[PP-main] Technical/implementation matters

Fri Mar 3 00:43:57 CET 2000

Part three:

> Technical/implementation matters:
> 
> * What format should news items be in?
>   I've given it some thought, and I think this should definitely be a rather
>   formal and verbose XML datatype, or something giving similar semantic
>   structure. It'll allow us to do a lot of things that aren't possible with
>   pure text exchange, HTML, etc. I have some particular ideas about meta data
>   and how that could be put to good use. In addition to the normal meta data
>   news items would obviously have, like author name, keywords, etc., we
>   should have things to aid quality control/fact checking. For instance, a
>   list of URLs that back up the story, phone numbers you can call to confirm
>   it, etc. I'd love to get more feedback on this, and I think we should get
>   the spec down soon, and then get some of the XML knowledgable people around
>   here to work on making a DTD proposal.
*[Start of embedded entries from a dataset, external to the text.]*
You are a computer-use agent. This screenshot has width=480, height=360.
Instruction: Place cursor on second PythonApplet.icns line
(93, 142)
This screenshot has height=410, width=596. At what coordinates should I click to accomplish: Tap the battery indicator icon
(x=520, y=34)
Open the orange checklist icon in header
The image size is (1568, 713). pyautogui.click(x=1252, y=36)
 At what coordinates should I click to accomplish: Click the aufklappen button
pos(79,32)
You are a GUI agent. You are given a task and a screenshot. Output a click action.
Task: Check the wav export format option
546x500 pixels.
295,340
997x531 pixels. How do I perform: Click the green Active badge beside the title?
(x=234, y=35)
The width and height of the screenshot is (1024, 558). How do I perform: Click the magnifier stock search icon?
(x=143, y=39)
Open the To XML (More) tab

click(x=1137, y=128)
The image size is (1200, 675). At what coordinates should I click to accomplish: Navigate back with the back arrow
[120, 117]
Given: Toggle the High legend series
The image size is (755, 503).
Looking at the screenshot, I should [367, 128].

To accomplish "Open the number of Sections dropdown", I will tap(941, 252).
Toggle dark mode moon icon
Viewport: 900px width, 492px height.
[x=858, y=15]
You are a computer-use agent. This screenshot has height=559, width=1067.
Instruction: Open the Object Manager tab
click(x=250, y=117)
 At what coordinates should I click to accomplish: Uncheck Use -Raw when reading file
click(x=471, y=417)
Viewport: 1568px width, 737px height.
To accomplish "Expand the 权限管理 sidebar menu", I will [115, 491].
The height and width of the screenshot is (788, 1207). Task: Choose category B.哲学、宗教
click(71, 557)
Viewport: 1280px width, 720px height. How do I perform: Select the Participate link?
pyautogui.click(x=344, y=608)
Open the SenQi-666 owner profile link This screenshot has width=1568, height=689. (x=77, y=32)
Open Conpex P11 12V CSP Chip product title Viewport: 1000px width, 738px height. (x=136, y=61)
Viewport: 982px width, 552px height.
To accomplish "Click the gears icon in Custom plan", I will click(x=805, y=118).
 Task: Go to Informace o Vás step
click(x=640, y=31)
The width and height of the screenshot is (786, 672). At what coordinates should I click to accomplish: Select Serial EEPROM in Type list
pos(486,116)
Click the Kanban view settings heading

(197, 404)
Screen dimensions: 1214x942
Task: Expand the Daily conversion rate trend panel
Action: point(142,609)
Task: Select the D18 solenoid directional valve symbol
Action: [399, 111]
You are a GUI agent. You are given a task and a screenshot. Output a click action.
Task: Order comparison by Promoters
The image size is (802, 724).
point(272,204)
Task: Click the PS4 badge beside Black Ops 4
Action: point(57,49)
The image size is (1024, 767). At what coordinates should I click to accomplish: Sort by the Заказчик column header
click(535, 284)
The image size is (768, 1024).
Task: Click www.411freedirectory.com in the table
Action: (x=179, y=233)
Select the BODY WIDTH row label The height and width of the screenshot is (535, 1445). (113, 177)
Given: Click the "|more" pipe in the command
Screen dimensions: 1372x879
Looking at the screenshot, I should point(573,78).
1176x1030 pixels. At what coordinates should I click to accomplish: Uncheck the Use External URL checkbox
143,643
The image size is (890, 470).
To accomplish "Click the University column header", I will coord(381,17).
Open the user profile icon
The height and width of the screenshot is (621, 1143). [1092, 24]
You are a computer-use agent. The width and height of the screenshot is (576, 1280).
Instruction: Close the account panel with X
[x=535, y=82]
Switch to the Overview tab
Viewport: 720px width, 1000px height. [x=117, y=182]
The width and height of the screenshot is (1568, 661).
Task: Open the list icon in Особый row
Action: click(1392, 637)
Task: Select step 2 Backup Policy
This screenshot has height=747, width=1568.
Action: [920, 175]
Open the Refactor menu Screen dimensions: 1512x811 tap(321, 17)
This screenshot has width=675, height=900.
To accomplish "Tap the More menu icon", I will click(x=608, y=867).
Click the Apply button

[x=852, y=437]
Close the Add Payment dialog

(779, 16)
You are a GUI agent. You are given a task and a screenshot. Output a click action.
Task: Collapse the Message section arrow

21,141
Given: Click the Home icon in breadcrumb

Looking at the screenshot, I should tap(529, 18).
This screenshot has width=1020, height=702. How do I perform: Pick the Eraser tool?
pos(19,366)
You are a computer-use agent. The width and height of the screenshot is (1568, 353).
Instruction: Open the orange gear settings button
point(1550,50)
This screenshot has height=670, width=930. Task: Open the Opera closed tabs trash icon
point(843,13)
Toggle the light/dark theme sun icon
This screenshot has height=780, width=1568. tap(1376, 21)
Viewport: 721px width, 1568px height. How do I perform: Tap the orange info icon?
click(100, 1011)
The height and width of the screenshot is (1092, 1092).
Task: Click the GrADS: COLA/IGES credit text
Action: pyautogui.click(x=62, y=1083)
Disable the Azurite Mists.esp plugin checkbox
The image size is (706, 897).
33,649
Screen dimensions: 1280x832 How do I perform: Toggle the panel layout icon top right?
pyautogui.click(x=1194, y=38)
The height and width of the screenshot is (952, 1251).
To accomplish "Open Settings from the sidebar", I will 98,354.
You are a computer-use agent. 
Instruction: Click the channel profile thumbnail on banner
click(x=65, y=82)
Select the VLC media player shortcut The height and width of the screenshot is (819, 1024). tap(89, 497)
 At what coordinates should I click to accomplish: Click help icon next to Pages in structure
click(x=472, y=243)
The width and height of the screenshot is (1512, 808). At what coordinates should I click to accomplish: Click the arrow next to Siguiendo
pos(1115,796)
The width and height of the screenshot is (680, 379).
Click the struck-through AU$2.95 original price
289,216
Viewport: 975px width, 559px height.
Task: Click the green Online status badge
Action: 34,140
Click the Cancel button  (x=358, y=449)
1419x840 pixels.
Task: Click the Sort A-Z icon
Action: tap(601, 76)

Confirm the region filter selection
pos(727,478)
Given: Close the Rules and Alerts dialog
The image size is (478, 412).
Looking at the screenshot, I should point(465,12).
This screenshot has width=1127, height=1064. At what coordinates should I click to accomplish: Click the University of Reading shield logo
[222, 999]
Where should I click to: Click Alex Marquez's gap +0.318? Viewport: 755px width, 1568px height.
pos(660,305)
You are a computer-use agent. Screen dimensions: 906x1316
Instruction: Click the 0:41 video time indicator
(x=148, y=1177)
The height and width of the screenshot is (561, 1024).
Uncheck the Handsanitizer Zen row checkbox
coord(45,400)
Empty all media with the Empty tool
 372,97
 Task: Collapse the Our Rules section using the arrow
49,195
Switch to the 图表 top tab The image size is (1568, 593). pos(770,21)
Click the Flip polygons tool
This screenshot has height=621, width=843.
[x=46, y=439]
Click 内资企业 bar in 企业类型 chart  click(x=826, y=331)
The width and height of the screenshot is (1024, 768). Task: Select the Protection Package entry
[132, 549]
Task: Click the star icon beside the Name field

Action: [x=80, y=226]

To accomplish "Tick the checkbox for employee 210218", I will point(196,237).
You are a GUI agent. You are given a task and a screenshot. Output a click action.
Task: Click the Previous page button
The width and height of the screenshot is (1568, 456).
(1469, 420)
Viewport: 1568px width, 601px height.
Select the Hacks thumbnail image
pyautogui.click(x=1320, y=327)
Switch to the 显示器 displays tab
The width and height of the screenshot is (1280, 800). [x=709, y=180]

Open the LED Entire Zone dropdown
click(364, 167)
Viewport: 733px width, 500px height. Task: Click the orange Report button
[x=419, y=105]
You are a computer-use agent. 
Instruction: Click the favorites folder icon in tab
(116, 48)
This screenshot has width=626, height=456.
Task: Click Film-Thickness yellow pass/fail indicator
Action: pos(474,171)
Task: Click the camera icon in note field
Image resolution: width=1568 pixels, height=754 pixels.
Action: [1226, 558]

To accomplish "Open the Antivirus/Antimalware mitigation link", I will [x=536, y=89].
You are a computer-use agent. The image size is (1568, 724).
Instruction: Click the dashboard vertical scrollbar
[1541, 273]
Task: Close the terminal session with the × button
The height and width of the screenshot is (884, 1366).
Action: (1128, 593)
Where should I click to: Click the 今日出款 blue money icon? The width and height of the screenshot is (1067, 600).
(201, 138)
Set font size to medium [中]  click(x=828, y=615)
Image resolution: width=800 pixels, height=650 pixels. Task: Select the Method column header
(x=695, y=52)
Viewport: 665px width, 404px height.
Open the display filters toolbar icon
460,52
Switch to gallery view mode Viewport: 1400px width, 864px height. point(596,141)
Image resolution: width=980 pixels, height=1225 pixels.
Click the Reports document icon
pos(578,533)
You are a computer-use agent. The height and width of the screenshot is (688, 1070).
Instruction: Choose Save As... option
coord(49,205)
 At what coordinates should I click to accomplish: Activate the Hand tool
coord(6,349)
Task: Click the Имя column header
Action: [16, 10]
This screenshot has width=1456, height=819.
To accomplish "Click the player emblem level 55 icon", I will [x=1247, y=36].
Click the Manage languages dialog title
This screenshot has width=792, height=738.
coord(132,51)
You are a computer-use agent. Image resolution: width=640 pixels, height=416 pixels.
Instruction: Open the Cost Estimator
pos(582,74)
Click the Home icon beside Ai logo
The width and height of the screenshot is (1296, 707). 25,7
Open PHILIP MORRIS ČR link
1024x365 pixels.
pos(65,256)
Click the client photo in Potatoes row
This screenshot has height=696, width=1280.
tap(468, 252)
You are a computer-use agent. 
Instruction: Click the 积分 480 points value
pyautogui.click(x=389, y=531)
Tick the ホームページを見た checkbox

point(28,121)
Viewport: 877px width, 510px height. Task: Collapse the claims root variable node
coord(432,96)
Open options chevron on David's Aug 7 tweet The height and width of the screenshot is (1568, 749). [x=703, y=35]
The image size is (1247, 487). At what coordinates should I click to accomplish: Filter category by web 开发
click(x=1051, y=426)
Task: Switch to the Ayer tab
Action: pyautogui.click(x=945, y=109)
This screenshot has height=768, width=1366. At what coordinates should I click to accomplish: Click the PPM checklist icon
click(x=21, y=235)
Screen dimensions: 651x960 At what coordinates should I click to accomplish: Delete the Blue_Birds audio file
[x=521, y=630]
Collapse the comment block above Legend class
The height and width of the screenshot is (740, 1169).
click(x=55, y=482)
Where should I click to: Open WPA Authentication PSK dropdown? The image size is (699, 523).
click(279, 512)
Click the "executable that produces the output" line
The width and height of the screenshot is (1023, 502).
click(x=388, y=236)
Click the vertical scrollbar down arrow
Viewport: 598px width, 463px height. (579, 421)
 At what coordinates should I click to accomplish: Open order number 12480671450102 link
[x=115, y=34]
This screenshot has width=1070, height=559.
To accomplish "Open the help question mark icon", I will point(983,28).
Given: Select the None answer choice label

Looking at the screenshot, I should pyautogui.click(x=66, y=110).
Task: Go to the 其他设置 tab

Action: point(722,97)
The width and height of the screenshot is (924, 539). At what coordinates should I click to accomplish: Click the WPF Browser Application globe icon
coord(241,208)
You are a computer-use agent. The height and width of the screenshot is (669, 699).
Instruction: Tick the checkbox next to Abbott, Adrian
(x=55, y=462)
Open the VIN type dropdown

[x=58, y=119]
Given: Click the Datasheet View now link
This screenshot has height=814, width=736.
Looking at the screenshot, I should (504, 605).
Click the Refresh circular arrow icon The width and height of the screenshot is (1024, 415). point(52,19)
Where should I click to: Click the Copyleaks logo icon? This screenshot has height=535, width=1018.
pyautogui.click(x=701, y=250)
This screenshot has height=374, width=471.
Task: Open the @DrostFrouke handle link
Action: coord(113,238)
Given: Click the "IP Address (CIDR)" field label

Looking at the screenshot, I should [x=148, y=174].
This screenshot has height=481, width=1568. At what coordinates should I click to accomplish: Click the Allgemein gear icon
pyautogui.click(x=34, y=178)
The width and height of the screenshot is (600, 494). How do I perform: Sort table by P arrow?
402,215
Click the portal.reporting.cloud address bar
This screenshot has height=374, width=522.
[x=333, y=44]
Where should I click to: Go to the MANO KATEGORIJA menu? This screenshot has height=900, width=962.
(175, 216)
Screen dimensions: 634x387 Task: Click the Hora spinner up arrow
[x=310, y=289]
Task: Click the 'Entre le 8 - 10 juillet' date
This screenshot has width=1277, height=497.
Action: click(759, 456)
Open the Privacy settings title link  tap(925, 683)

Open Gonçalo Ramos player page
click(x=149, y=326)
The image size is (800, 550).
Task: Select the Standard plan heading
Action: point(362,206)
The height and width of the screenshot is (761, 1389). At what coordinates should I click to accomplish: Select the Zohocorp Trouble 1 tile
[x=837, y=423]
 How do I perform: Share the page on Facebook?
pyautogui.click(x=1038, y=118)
XML XML XML! Definitely it should be XML. Here are the advantages:

* Can be backwards-compatible with existing syndication schemes
(my.netscape/my.userland)
* Libraries for creating and dealing with XML exist in many languages
* It's just ascii text, so there shouldn't be cross-platform issues
* Easy to transfer between master/child/client servers. Just write some
CGI's and use HTTP for all the inter-server communication
* Flexible to implement

Bascially, I think XML would be ideal for this. I think our first real
job is to define a preliminary DTD from which to work. I'm not an XML
guru my any means, so I'd much rather have someone who knows what
they're talking about involved with this. But I will help work up a list
of things the spec ultimately will need to include.

> 
> * How do we exchange them?
>   There are two or three basic ways to do it. First of all, should it be
>   centralized or not? That is, should there be a single point all the data
>   passes through? I think so. This is dependant on timely delivery, so a 100%
>   distributed system would be too slow, and would also consume a lot of
>   excess bandwidth. The other question is, do you poll for new items once in
>   a while, or do you open a connection and get all the stuff pushed to you as
>   it happens? Or maybe you do a combination. I don't really have an opinion
>   about this, input would be appreciated, as usual.

I think that ultimately, it needs to be centralized to some extent. This
doesn't mean there can't be failover and redundancy built into the
architecture, and IMO, there should be. 

My recommendation would be:
* Have a smallish group of "central servers" which communicate with each
other, and their ring of "Child servers"
* Child servers mediate between client sites and central servers.
* The central servers store user auth information, and are central
repositories for syndicated data. They all mirror each other
* The children relieve some of the load from the central servers, and
actually communicate with the client sites, accepting content (which
they forward on to the central servers) and getting content out to the
clients.

As for how/when the data gets retrieved, I'd say clients should poll for
news periodically. What could happen is, a client system signs up for an
account on PeerPress, and gets an identifier. Then, from time to time,
they contact their local child server (probably through http or https)
and ask for the latest news that fits criteria they registered with
their account. This would require us to develop some kind of a
"content-tree" system. So a client running a gaming site could sign up
for feeds of "News->Technology ->Software->Games" and
"Opinions->Technology->Software->Games", for example. Whenever a client
connected to the child server and authenticated themself as that client,
they'd get the latest articles in those categories.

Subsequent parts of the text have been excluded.